EDIT: Just saw your addition of the word ironic in parentheses to the above post. Well, okay, I suppose I should've guessed that you were poking gentle fun at my unabashed admiration for Genji's softness! :)

Pompey Bum
02-25-2015, 03:27 PM
I haven't actually read Genji yet, or much other Japanese literature. But yes, you will usually find me (with Voltaire) troubling good people like you. It's a privilege of age. :)

Lykren
02-25-2015, 03:37 PM
Oooh, if you ever do you're in for a treat. Give the Tyler translation a shot.

Pompey Bum
02-25-2015, 03:38 PM
Thanks. Once it comes on Gutenberg. (Just kidding. :))

Clopin
02-25-2015, 05:54 PM
Crime and Punishment. I was reading Catch-22 before I really read 'literature', and one of the characters (Clevinger I believe) compares Yossarian to Raskolnikov at one point; this accompanied by a footnote in my edition explaining who Raskolnikov actually was and where he came from I found, for some reason, very intriguing and checked the book out the next week. And actually Dostoyevsky kick-started my reading of 'deep and meaningful' literary fiction. I just followed the footnotes, from Turgenev to Tolstoy to Gogol to Pushkin to Lermontov to Hugo, etc, etc.

Also I would say that I 'apprehended' (Thanks Tom) The Wasteland before I actually read it... or even had any idea what it as about.

SilentMute
02-28-2015, 12:49 PM
I have to say that I felt that way about maybe four books in my life.

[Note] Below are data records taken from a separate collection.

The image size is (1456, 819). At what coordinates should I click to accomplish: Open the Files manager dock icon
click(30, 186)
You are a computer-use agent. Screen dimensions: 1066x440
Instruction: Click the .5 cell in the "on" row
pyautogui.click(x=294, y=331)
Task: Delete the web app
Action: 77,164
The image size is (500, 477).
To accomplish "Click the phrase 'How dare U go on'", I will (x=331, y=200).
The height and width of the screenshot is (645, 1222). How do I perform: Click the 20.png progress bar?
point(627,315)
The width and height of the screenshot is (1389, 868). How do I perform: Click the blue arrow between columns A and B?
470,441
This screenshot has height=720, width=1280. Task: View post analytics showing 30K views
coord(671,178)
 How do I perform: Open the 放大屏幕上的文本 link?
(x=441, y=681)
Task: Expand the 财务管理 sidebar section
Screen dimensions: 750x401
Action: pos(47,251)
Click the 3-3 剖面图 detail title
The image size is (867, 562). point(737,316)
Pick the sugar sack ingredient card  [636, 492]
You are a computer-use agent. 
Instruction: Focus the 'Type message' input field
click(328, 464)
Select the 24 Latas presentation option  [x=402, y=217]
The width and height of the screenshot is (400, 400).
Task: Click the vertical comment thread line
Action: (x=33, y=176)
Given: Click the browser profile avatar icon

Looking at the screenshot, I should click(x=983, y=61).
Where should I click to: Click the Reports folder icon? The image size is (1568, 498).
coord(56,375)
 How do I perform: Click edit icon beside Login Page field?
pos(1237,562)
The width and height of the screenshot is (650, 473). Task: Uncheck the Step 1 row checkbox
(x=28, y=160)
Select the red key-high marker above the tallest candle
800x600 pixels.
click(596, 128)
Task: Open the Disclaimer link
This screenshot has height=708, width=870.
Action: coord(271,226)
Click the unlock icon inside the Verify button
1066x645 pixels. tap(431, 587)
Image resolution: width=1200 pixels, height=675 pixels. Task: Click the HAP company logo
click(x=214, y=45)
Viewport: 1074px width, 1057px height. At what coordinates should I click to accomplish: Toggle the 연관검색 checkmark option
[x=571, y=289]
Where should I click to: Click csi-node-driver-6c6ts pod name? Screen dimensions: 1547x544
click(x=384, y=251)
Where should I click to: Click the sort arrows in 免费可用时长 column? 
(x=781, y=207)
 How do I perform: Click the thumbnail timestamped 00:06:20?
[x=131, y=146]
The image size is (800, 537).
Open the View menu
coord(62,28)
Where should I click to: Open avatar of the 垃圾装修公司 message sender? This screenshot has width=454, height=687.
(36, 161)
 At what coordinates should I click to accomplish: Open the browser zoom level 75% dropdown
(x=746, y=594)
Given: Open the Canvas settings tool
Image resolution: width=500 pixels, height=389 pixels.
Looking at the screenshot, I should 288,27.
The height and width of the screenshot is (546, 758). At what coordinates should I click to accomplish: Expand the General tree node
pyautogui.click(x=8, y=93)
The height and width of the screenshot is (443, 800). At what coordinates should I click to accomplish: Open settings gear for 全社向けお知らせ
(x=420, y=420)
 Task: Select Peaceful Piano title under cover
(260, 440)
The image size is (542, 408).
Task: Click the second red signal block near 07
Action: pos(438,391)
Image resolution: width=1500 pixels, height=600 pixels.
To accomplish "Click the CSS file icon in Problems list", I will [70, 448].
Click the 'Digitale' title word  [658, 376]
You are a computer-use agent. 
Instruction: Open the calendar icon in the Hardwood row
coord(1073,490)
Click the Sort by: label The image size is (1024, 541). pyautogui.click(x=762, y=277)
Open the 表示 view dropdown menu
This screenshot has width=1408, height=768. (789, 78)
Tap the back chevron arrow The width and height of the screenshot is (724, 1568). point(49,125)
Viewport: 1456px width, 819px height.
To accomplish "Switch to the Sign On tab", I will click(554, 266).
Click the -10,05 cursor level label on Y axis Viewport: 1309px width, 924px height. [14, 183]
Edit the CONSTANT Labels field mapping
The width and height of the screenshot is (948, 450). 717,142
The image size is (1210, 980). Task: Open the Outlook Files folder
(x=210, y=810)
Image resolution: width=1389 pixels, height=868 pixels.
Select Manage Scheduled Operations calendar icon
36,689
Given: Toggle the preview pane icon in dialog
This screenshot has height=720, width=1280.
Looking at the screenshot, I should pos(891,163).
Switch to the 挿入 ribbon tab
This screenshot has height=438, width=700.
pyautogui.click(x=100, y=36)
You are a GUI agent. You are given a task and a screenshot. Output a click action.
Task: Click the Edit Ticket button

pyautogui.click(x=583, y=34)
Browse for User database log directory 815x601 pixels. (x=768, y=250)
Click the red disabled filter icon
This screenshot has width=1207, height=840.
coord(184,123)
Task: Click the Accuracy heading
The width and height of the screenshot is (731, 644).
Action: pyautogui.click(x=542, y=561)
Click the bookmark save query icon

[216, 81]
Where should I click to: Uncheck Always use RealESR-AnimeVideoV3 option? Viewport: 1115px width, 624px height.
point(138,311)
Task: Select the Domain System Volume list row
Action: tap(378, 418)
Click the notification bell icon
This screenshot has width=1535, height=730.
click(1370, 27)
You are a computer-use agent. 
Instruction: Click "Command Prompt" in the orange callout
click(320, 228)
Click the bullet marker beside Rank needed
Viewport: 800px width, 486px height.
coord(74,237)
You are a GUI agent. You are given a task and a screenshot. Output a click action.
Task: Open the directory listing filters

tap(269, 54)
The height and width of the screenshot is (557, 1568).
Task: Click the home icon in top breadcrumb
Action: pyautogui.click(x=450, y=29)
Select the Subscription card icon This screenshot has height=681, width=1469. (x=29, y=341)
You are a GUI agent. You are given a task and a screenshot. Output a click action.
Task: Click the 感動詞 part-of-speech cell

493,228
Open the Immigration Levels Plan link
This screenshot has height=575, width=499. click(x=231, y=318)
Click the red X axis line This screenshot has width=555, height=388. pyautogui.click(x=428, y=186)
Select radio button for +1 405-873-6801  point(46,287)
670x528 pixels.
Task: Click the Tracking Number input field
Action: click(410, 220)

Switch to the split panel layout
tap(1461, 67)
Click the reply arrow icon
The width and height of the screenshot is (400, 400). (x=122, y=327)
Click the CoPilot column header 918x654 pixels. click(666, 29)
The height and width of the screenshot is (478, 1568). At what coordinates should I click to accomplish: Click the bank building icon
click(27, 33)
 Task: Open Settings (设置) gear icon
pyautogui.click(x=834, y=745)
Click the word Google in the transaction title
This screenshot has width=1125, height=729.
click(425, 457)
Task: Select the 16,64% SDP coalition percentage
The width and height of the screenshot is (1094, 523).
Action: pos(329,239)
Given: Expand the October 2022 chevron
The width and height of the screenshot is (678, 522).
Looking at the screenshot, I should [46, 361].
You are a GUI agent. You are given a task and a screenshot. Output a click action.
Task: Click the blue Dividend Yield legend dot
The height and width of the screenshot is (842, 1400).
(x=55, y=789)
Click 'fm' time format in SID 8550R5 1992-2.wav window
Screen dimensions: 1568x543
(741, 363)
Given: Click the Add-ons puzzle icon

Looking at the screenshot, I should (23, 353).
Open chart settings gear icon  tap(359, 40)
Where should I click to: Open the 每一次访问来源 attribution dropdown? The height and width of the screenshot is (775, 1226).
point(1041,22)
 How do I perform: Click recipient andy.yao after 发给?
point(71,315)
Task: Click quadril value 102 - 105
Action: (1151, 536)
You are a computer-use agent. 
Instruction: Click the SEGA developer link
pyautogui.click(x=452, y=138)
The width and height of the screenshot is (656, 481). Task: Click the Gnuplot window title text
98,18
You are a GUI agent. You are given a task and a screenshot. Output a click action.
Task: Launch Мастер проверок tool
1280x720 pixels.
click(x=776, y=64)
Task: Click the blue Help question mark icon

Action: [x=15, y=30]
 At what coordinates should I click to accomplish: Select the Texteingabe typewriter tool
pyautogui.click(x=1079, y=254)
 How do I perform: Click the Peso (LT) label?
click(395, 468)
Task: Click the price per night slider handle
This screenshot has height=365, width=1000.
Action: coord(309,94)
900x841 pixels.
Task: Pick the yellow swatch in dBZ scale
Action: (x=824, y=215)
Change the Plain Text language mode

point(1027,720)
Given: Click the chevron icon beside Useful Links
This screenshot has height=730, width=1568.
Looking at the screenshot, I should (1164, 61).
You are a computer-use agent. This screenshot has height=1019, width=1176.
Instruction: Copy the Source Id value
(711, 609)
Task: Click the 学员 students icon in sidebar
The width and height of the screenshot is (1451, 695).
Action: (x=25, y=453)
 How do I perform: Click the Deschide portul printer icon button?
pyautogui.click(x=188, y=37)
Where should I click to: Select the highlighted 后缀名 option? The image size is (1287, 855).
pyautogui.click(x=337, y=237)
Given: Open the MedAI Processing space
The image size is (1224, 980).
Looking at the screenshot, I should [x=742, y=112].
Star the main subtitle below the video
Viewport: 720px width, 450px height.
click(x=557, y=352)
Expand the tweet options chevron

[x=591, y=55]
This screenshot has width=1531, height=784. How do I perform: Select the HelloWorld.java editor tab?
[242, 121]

When I was a kid, I was introduced to the joy of reading when I bought Ramona Quimby, Age 8 at the book fair. Ramona had actually tried to entice me before, but my brain found reading too strenuous until I was around eight years old. To me, it seemed like a gigantic novel, and I was very proud of myself for being able to finish it. Later, in my teens, I was also drawn into the Sweet Valley High series.

The Lovely Bones by Alice Sebold is a more recent book that gripped me. It is beautiful and always touches me. A lighter read that I just became enthralled by is The Paper Magician. I think my love of paper mache made me love this book.